# Betta and Plant?



## 83turboranger (Jan 18, 2005)

Hey! I have a 2 gallon aquarium that I hope to convert to a betta tank when I get a 29 gal.  I want to get 1 male betta.  Are there any nice looking plants that I could get to go with this and maybe even one that would benefit the betta?  Is the tank too small for a plant.  I only have 1 120V 15 watt light over the top.   

Also is there any kind of bottom dweller that I can get one or two of to go w/ this betta?  Preferably, something that would help clean the tank some.


----------



## bettaboi (Jan 29, 2005)

i dont know much about plants (i always use fake plants)
i wouldnt put any more fish in with your betta but snails are great and they help clean :mrgreen:


----------



## 83turboranger (Jan 18, 2005)

cool, thanks for the snail idea. i like it.


----------



## bettaboi (Jan 29, 2005)

glad to help hope you have fun with you betta


----------



## Damon (Jan 18, 2005)

A aponogeton crispus or Aponogeton Undulata works well. Java fern works too.


----------



## 83turboranger (Jan 18, 2005)

Alright sounds good. Think I can get that at my local Petco?


----------



## Damon (Jan 18, 2005)

Should be able to. My walmart here sells the aponogeton bulbs. Just drop em in and wait as they are slow growers.


----------



## 83turboranger (Jan 18, 2005)

oh so you actually buy them as bulbs. I was thinking they would already be the plant and all. Cool. Ok, sounds good!


----------



## (RC) (Jan 18, 2005)

I love Java Fern for any Betta tank. It grows good under almost any light.

RC


----------



## 83turboranger (Jan 18, 2005)

Sounds good, thats what I need!


----------
----------------
▶ Task description:
Can you copy the betta tank thread from "i dont know" up to and including "idea. i like it.", with "fake plants" renamed to "silk plants"?

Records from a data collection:
----------------
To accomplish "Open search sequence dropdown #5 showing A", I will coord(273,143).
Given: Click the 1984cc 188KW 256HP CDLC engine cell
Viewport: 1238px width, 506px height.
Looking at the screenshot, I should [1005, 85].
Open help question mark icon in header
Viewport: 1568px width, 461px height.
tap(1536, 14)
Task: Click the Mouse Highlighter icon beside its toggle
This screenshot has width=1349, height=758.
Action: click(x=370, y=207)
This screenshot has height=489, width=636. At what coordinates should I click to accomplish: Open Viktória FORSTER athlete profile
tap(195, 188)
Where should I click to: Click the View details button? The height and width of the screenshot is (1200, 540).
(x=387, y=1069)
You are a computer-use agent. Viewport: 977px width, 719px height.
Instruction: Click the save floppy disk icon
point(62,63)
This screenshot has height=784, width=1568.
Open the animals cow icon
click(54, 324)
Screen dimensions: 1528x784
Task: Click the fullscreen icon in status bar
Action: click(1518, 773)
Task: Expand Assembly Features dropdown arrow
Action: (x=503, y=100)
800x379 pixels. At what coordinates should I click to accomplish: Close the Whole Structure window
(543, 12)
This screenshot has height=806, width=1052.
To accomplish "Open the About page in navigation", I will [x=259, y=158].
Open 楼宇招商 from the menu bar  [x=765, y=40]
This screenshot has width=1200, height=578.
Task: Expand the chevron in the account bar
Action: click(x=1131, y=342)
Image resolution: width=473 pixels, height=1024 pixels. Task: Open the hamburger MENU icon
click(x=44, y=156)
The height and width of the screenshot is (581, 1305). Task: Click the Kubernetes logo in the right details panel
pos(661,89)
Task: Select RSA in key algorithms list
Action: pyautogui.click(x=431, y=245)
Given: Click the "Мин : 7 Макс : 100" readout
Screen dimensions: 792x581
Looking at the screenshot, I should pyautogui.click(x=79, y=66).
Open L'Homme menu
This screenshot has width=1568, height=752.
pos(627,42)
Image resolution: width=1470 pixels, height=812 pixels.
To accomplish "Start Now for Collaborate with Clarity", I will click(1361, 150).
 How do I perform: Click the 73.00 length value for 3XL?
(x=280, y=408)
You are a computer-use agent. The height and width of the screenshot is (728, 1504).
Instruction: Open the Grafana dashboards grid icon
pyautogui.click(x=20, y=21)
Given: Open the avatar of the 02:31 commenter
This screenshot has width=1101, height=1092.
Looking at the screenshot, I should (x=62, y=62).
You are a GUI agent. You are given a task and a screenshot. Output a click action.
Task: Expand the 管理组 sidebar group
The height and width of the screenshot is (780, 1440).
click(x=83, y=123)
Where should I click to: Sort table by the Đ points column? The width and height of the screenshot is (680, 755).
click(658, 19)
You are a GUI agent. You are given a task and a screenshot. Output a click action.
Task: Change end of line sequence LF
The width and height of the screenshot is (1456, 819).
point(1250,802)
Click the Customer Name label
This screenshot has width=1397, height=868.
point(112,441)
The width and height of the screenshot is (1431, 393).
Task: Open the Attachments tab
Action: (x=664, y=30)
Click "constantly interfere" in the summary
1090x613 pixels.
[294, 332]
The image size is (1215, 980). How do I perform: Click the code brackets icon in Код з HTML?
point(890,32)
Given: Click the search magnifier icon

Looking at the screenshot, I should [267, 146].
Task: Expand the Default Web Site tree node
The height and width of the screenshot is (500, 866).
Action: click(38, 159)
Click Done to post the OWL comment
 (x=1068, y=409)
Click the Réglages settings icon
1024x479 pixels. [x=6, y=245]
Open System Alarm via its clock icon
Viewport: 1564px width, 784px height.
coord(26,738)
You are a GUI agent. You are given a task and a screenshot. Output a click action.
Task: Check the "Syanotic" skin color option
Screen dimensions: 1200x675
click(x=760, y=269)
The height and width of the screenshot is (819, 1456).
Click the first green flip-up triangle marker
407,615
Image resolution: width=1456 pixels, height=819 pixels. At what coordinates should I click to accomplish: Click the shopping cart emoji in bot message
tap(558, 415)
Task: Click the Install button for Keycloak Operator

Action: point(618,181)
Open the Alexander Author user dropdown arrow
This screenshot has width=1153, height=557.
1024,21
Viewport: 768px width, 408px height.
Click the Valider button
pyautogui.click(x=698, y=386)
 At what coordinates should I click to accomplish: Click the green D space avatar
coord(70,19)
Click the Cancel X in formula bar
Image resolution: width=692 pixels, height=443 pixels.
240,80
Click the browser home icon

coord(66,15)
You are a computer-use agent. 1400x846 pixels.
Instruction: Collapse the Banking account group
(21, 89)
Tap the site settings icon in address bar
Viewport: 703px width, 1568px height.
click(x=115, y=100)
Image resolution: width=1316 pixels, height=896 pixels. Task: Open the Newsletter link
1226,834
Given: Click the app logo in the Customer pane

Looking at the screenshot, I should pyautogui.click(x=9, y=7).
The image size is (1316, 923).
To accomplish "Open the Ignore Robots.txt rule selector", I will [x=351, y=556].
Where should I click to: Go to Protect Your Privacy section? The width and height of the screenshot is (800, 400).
----------------
▶ Task result:
i dont know much about plants (i always use silk plants)
i wouldnt put any more fish in with your betta but snails are great and they help clean :mrgreen:


----------



## 83turboranger (Jan 18, 2005)

cool, thanks for the snail idea. i like it.